SELECTION:
# Blue Tongue Brewery Interesting Statements



## Bribie G (16/8/10)

The new brewery at Warnervale is now up and running and reading the company spiel there are a couple of eye-raisers that I wasn't aware of:


You can be assured that the new Bluetongue Brewery has been engineered for taste, quality and flexibility. As an example, no one in Australia is utilising decoction technology to make traditional European lagers. This is a mashing technique that intensively extracts malt flavours to produce fuller flavoured beer."

and

"We are also using genuine draught sterile filtration, which is a special technique developed to maintain freshness and brightness in beer; the sort of beer that brewers love to drink. The centrifuge technology, which uses centrifugal force to separate the final yeast from beer post fermentation, enables ultimate beer clarity and polishes the beer to perfection. Sterile filling means the beer is not heat pasteurised and results in that wonderful brewery fresh taste that will make our beers unique"

also

The Bluetongue Brewery is unique in its design because it has twin-stream brew houses a large and a small one under one roof, which allow for brewing flexibility to suit consumer and customer demand."

LISTED RECORDS:
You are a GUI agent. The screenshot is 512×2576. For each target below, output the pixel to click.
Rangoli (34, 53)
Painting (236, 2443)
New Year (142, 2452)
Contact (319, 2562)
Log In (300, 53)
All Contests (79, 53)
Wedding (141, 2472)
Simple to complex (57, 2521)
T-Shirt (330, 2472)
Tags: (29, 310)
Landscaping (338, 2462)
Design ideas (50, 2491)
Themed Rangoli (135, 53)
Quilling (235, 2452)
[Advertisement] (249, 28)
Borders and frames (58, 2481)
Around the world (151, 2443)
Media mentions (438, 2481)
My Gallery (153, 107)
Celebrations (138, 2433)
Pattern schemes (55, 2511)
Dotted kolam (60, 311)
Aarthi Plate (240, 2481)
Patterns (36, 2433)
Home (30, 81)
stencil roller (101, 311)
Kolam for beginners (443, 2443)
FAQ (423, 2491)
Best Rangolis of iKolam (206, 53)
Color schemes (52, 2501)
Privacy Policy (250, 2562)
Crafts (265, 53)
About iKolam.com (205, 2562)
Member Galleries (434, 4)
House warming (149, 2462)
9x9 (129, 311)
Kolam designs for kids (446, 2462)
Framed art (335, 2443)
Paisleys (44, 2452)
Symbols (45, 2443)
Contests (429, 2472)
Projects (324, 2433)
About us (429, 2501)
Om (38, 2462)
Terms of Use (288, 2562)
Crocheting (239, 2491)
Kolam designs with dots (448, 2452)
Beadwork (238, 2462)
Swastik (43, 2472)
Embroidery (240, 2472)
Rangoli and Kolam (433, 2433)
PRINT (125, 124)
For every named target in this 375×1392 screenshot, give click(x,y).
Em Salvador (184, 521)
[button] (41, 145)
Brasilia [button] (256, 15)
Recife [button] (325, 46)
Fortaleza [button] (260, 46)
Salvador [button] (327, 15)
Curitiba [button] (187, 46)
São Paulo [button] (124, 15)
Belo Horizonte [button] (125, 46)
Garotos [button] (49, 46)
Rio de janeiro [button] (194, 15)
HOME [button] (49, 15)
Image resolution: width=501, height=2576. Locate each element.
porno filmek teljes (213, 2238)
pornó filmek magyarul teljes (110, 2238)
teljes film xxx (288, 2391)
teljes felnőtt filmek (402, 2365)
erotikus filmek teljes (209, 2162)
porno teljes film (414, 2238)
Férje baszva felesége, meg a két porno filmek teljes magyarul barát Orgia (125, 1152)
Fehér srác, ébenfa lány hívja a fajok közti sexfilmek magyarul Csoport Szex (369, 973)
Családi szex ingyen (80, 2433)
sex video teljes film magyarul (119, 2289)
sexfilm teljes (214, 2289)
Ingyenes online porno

PROBLEM TO WORK ON: Continue the Bluetongue Brewery thread from its last sentence onward.

EXERCISE RESPONSE:
In other words they can be producing Miller Megacrap at one end of the plant and JS or Little Creatures type stuff at the other, or proper Czech style Pilseners and not pasteurised either.  
Sounds like interesting times ahead.


----------



## MarkBastard (16/8/10)

That does sound interesting. Blue Tongue pils is one of a very small handful of Australian pale lagers I'll drink.

Correct me if I'm wrong, but Blue Tongue is owned by coke right? And Coke currently mainly import beers like Peroni. Are they trying to squeeze into the industry more and have domestic production? Will they BUL Peroni at this brewery perhaps?


----------



## Bribie G (16/8/10)

I would say that this is why Kirin (Lion Nathan  ) attempted to buy Coca Cola Amatil last year and failed as they now have a big brewery right on their home turf in NSW. While they are putting the brewery through sea trials I would imagine Bluetooth will stick to the existing brands but once they get the bugs ironed and get the go-ahead then watch out. 
Every pub in the land trades with Coke - even if they have Schweppes postmix on the bar - so they already have distribution into every pub and bottle shop.


----------



## mje1980 (16/8/10)

BribieG said:


> The new brewery at Warnervale is now up and running and reading the company spiel there are a couple of eye-raisers that I wasn't aware of:
> 
> 
> You can be assured that the new Bluetongue Brewery has been engineered for taste, quality and flexibility. As an example, no one in Australia is utilising decoction technology to make traditional European lagers. This is a mashing technique that intensively extracts malt flavours to produce fuller flavoured beer."
> ...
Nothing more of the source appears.